- _INSTRUCTIONS FOR THE TASK_:
Return every line from the one with "Click into the Website input field" through the one with "Task: Expand Recent Input in the context menu", inclusive, exactly as it appears below.
*-*-*
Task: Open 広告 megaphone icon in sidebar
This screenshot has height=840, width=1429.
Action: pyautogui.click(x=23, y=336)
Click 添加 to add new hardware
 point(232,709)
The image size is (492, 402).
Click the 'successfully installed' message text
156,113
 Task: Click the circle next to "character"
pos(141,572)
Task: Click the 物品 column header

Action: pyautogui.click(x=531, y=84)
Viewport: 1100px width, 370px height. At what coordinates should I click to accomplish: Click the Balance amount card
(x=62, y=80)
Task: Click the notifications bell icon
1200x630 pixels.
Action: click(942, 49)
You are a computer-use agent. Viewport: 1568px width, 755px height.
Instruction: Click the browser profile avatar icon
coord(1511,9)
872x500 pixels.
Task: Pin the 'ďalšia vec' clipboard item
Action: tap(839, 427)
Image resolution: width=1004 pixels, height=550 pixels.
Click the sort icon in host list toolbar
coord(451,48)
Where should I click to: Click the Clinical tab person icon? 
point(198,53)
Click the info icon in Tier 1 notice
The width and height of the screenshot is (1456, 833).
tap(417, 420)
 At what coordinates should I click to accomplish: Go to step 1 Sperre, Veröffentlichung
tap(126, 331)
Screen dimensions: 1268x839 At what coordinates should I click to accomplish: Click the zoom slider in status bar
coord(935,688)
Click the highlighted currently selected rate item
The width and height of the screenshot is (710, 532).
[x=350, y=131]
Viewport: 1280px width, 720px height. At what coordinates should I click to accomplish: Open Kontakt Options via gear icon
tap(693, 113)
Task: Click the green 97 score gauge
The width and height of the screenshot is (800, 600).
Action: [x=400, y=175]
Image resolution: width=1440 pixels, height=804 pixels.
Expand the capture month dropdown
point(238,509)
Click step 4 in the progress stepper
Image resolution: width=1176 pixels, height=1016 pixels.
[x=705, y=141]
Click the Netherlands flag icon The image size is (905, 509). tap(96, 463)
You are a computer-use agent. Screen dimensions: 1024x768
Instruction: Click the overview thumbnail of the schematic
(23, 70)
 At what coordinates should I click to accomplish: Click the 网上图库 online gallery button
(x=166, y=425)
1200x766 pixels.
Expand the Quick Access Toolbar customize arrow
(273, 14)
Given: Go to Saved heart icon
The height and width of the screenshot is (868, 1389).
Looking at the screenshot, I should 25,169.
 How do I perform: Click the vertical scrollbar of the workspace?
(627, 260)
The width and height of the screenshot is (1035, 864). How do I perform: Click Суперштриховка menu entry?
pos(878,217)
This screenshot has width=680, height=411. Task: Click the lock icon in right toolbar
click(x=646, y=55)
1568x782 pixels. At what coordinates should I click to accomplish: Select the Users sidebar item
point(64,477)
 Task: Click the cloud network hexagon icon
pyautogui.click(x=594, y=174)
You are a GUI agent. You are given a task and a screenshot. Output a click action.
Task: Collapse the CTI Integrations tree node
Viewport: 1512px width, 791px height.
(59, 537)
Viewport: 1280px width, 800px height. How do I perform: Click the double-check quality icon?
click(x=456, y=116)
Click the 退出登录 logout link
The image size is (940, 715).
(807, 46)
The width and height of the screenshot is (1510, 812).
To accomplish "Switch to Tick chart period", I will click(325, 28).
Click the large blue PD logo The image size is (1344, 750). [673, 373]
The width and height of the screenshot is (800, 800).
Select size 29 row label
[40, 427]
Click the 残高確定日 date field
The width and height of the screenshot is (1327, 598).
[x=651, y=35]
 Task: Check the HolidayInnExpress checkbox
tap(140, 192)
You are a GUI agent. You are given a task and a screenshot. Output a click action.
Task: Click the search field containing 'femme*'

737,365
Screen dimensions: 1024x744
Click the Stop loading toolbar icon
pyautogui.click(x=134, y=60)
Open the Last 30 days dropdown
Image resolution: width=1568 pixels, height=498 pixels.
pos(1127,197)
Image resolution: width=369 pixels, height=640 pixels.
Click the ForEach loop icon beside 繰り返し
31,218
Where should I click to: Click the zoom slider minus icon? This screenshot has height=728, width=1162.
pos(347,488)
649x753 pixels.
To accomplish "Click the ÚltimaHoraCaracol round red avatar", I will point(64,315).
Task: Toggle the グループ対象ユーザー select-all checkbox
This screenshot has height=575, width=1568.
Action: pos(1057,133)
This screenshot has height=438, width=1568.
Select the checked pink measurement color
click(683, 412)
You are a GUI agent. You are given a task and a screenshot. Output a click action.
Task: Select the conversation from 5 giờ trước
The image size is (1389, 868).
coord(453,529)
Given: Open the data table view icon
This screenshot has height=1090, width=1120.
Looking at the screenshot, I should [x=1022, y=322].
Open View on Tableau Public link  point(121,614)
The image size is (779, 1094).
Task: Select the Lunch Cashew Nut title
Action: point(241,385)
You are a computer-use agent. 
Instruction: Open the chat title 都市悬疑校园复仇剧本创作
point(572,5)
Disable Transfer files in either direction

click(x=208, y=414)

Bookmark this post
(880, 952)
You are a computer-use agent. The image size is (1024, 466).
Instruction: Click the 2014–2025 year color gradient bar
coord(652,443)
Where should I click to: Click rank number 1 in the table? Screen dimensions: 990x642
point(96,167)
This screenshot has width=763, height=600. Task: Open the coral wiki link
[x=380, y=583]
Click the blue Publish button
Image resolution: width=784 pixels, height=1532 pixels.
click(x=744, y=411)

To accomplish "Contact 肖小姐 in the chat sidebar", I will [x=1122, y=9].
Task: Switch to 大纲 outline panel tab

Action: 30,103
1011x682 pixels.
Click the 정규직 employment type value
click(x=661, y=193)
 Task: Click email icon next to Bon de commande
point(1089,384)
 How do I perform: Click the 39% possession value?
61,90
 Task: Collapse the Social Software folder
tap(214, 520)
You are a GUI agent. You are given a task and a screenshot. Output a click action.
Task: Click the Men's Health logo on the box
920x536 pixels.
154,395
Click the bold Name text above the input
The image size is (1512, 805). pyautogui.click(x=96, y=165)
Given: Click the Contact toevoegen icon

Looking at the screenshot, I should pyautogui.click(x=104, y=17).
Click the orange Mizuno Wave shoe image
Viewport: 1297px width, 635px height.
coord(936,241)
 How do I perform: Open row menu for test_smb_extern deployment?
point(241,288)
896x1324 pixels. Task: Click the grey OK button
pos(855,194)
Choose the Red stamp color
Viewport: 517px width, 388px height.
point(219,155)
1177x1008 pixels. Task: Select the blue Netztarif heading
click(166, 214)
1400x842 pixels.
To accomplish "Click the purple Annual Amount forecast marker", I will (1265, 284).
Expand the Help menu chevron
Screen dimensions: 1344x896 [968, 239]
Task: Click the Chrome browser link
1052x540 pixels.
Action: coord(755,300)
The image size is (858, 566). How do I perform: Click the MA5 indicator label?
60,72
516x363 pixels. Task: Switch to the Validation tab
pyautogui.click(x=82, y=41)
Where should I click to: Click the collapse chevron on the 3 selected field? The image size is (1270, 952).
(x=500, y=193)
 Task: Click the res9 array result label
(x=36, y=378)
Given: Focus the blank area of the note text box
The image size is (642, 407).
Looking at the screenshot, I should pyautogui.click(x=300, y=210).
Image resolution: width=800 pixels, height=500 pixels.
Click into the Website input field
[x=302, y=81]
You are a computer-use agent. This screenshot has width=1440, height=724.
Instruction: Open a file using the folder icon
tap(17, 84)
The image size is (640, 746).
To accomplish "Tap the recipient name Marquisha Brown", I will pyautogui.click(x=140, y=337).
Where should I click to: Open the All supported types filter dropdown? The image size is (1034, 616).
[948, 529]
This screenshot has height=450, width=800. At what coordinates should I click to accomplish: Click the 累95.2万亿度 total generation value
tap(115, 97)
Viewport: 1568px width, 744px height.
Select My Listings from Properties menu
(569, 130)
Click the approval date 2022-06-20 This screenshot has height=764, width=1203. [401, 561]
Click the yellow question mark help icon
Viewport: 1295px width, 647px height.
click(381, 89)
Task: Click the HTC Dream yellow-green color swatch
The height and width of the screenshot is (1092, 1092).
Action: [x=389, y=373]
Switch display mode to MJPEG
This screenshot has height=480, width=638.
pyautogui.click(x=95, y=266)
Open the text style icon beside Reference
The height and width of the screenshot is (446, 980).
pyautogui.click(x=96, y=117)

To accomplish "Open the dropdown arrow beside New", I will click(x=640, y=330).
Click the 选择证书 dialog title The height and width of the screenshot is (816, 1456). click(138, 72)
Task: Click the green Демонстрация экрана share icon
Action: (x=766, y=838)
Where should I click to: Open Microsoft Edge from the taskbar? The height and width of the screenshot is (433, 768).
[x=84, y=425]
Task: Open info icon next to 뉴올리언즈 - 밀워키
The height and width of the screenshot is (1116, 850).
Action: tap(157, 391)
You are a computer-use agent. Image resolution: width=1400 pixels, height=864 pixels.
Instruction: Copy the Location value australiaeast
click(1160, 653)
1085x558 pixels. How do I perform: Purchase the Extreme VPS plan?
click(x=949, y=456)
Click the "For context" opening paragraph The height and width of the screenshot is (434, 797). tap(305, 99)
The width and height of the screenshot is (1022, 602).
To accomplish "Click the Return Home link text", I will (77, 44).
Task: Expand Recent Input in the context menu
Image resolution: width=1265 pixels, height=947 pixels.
*-*-*
- _SOLUTION_:
Click into the Website input field
[x=302, y=81]
You are a computer-use agent. This screenshot has width=1440, height=724.
Instruction: Open a file using the folder icon
tap(17, 84)
The image size is (640, 746).
To accomplish "Tap the recipient name Marquisha Brown", I will pyautogui.click(x=140, y=337).
Where should I click to: Open the All supported types filter dropdown? The image size is (1034, 616).
[948, 529]
This screenshot has height=450, width=800. At what coordinates should I click to accomplish: Click the 累95.2万亿度 total generation value
tap(115, 97)
Viewport: 1568px width, 744px height.
Select My Listings from Properties menu
(569, 130)
Click the approval date 2022-06-20 This screenshot has height=764, width=1203. [401, 561]
Click the yellow question mark help icon
Viewport: 1295px width, 647px height.
click(381, 89)
Task: Click the HTC Dream yellow-green color swatch
The height and width of the screenshot is (1092, 1092).
Action: [x=389, y=373]
Switch display mode to MJPEG
This screenshot has height=480, width=638.
pyautogui.click(x=95, y=266)
Open the text style icon beside Reference
The height and width of the screenshot is (446, 980).
pyautogui.click(x=96, y=117)

To accomplish "Open the dropdown arrow beside New", I will click(x=640, y=330).
Click the 选择证书 dialog title The height and width of the screenshot is (816, 1456). click(138, 72)
Task: Click the green Демонстрация экрана share icon
Action: (x=766, y=838)
Where should I click to: Open Microsoft Edge from the taskbar? The height and width of the screenshot is (433, 768).
[x=84, y=425]
Task: Open info icon next to 뉴올리언즈 - 밀워키
The height and width of the screenshot is (1116, 850).
Action: tap(157, 391)
You are a computer-use agent. Image resolution: width=1400 pixels, height=864 pixels.
Instruction: Copy the Location value australiaeast
click(1160, 653)
1085x558 pixels. How do I perform: Purchase the Extreme VPS plan?
click(x=949, y=456)
Click the "For context" opening paragraph The height and width of the screenshot is (434, 797). tap(305, 99)
The width and height of the screenshot is (1022, 602).
To accomplish "Click the Return Home link text", I will (77, 44).
Task: Expand Recent Input in the context menu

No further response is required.